The raw JSON schema can also be found here.

In addition, Kafka configurations and cache persistence properties support secret resolution.

Required Fields

The configuration requires three mandatory fields:

  • consumer: defines how the service consumes messages from the data source
  • producer: defines how the service produces messages to the output destination
  • processor: defines the processing engine and its settings

Consumer Configuration

The consumer field configures the input stream source. Currently supports:

  • Kafka Consumer (type: "kafka"): configures connection to a Kafka topic for message consumption
    • config: librdkafka consumer configuration properties (connection strings, authentication, etc.)
    • topic: name of the Kafka topic to read messages from
    • commitIntervalMs: interval between offset commits (default: 500ms)

Producer Configuration

The producer field configures the output stream destination. Currently supports:

  • Kafka Producer (type: "kafka"): configures connection to a Kafka topic for message production
    • config: librdkafka producer configuration properties (connection strings, authentication, etc.)
    • topic: name of the Kafka topic to write processed messages to

Processor Configuration

The processor field configures the processing engine. Currently supports:

  • JavaScript Sandbox (type: "javascript"): Configures the JavaScript execution environment
    • interruptMs: maximum execution time per function call (default: 5000ms)
    • consoleBuffer: console buffer size in bytes (default: 1024)
    • maxStackSize: maximum stack size in bytes (optional, uses QuickJS default)
    • maxHeapSize: maximum heap size in bytes (optional, uses QuickJS default)
    • payloadSerdeStrategy: serialization/deserialization strategy for message payloads For more details, please read the corresponding section in Usage page.

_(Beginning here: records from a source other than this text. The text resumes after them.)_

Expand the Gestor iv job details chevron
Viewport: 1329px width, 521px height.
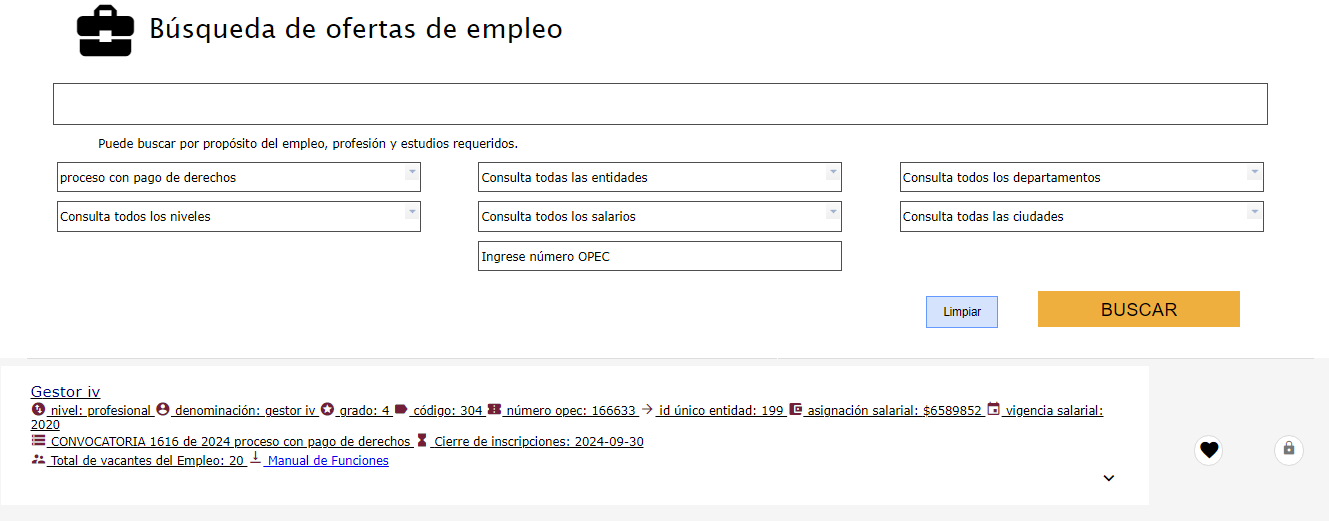click(x=1108, y=478)
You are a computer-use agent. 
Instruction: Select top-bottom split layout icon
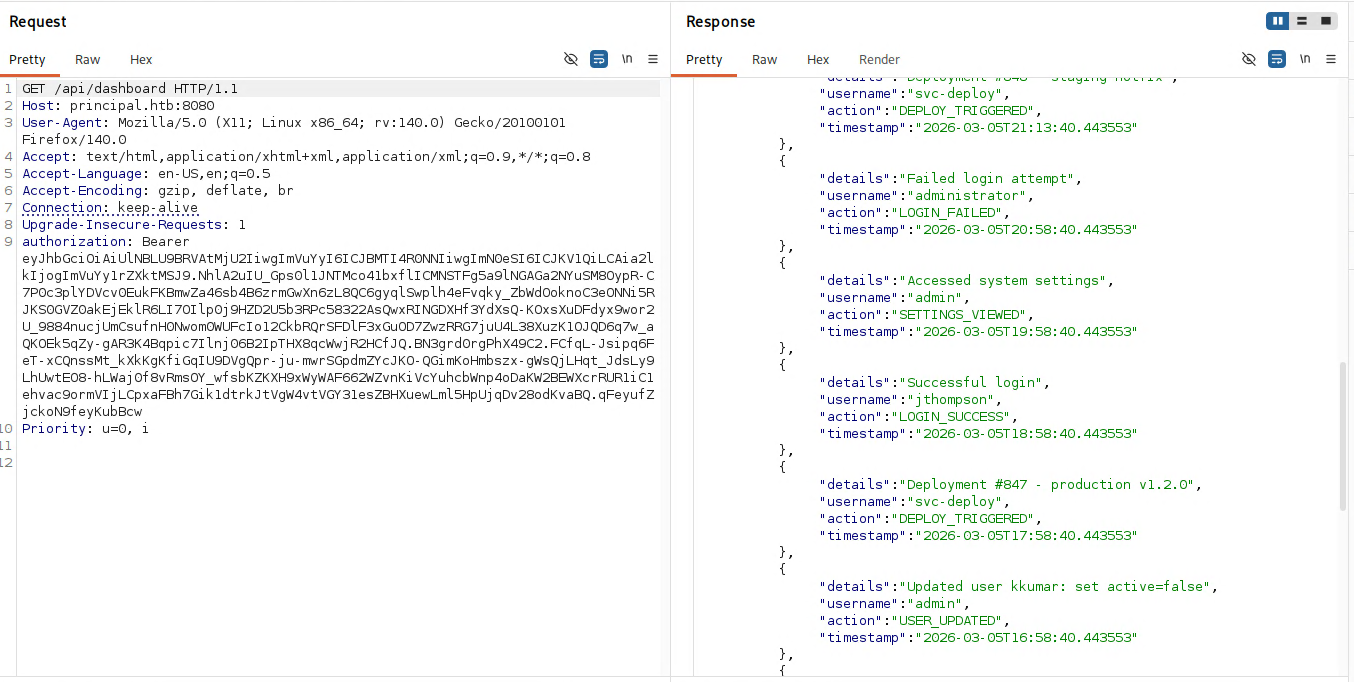pos(1301,21)
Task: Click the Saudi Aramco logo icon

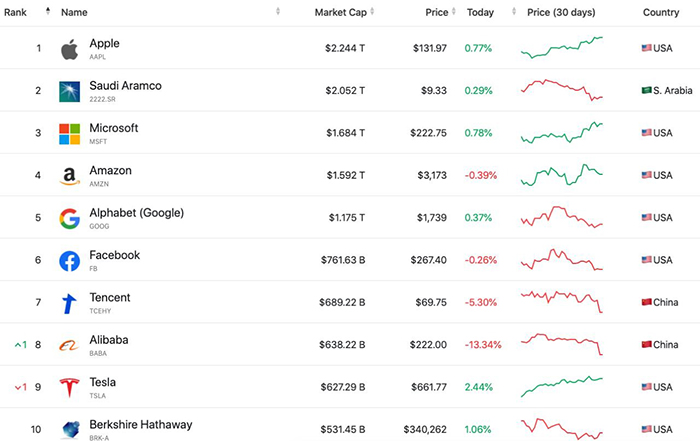Action: 69,92
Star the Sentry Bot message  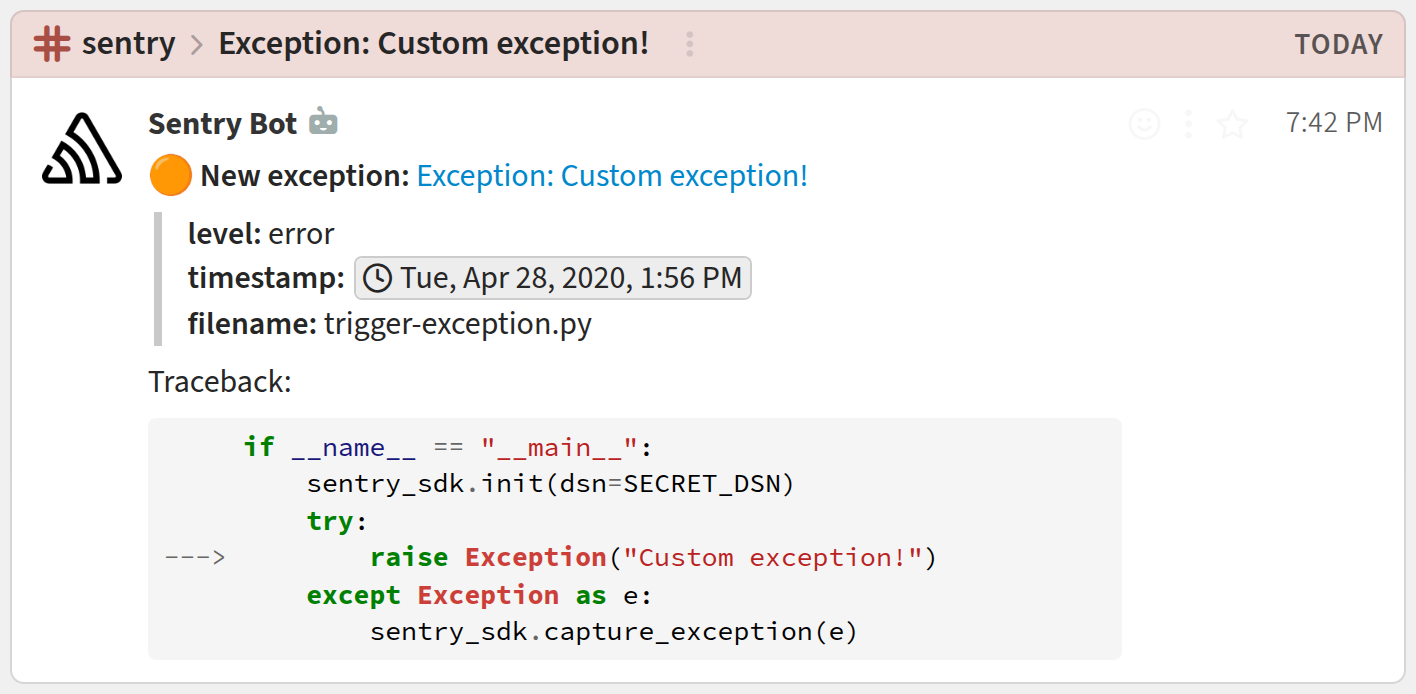[1232, 124]
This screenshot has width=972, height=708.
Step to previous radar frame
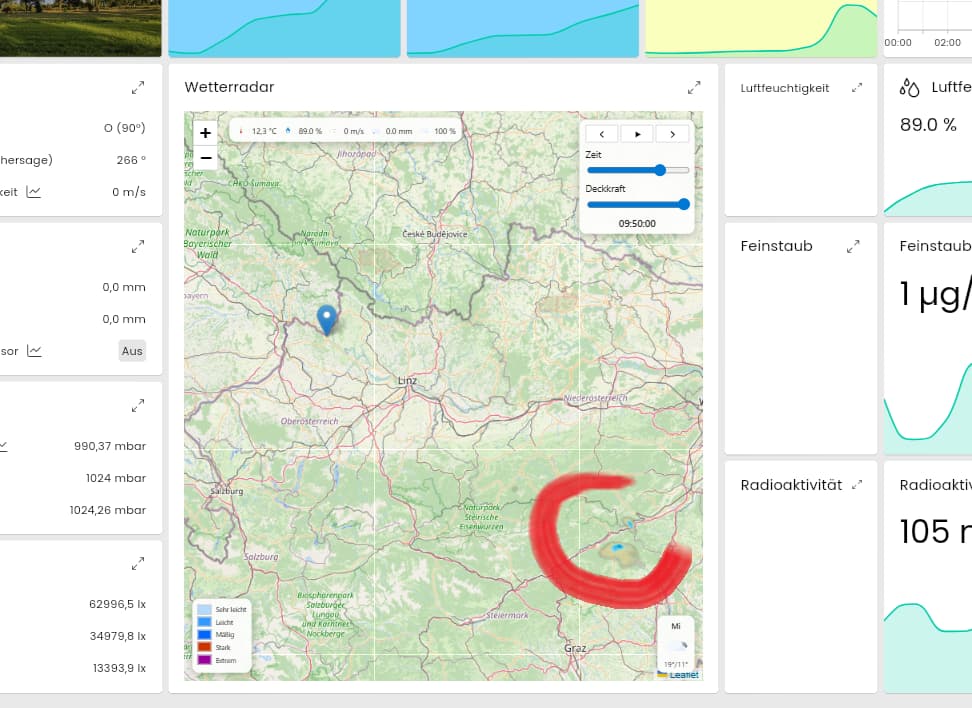click(602, 134)
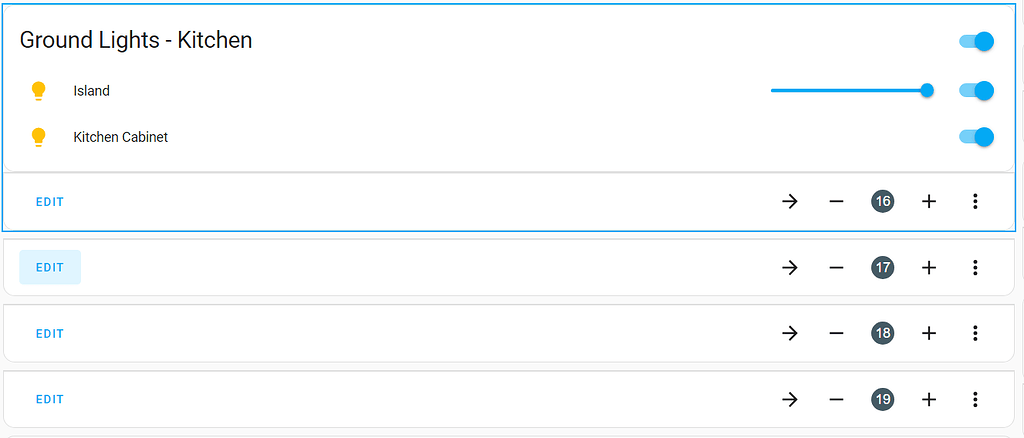Click position badge 18
This screenshot has height=438, width=1024.
883,334
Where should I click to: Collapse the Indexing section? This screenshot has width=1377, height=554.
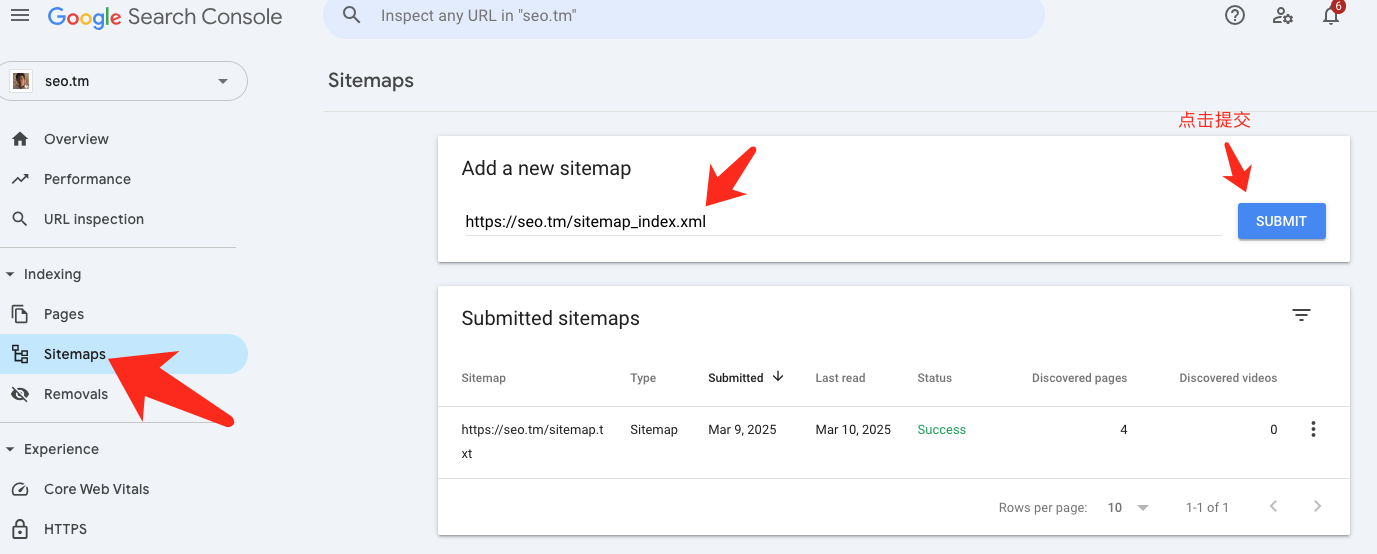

Caches Configuration (Optional)

The caches field is an optional object that defines named caches for use within processing functions. In case no cache is defined, the Stateful Stream Processing use case cannot be supported.

Each cache can be:

  • MongoDB Cache (type: "mongodb"): Persistent cache backed by MongoDB
    • url: MongoDB connection string (supports secrets)
    • collection: collection name for cache storage
    • database: database name (optional)
    • appName: application name for MongoDB connection (optional - useful to track which program is carrying out queries on the database)
  • In-Memory Cache (type: "in-memory"): Simple in-memory key-value storage. Use only when sharing the stream state across different service instances is not necessary. However, when it is possible use a sharable stream state.

For more details on how to interact with the caches, please read the dedicated section in the Usage page.

Control Plane Configuration (Optional)

The controlPlane field is optional and configures integration with the Control Plane Operator:

  • grpcAddress: gRPC server address for service feedback events
  • feedbackInterval: interval between feedback events in milliseconds (default: 3000ms)
  • resumeAfterMs: delay before processing when control plane connection fails (optional)

Secret Management

The schema supports flexible secret management through the Secret type, which can be:

  • Direct value: plain string value
  • Environment variable (type: "env"): read from environment variable
    • key: environment variable name
    • encoding: Optional encoding (e.g., "base64")
  • File reference (type: "file"): read from file system
    • path: file path containing the secret
    • key: optional key to read a single value among other properties (for .ini or .json files). When not provided, the whole file content is loaded as the secret value
    • encoding: optional encoding (e.g., "base64")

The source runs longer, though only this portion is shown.